■ Work instructions ■
In the article on lawyer strikes, what action does the Criminal Bar Association clarify it is proposing instead of strike action?

■ Document segment ■
- - - -
Lawyer strikes are again cropping up in the news, as the legal professions battle with the lord chancellor over the speed of implementation of the criminal legal aid reforms after the Bellamy review.

Jonathan Goldsmith

Jonathan Goldsmith

The Criminal Bar Association has said it will ballot members on action if the lord chancellor does not commit by this week to increase funding substantially. It clarified that it is not proposing strike action, but withdrawing labour on cases ‘returned to us’ when counsel is no longer available due to work commitments. OK.

The Chair of the Criminal Bar Association said last week: ‘The history of collective action by the Criminal Bar proves that it is only the prospect of independent barristers withholding their labour that has focussed the minds of decision makers and brought them to the negotiating table.’

It may be useful to revisit lawyer strikes. Our near neighbours, lawyers in France, have struck twice over the last couple of years, and for different reasons.
- - - -
■ Entries provided ■
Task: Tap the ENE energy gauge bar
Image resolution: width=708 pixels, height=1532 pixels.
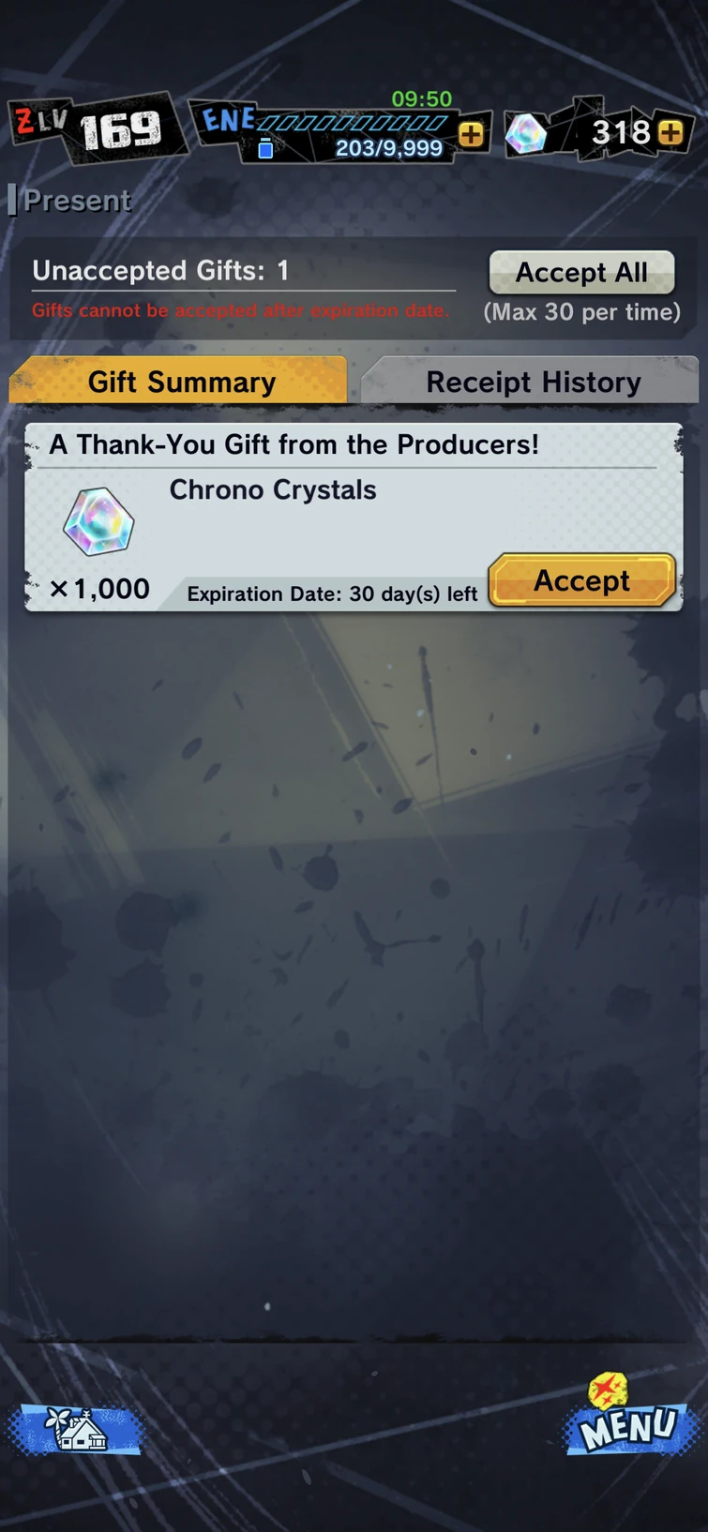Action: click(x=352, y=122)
- - - -
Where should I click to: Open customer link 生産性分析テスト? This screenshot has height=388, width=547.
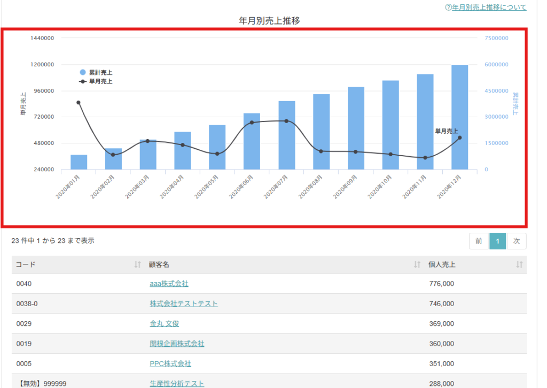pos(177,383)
- - - -
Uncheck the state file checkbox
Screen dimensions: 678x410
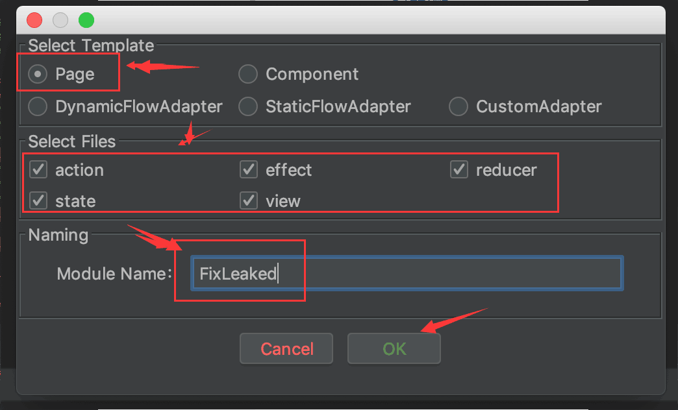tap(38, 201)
- - - -
■ Answer to the exercise ■
Withdrawing labour on cases "returned to us" when counsel is no longer available due to work commitments.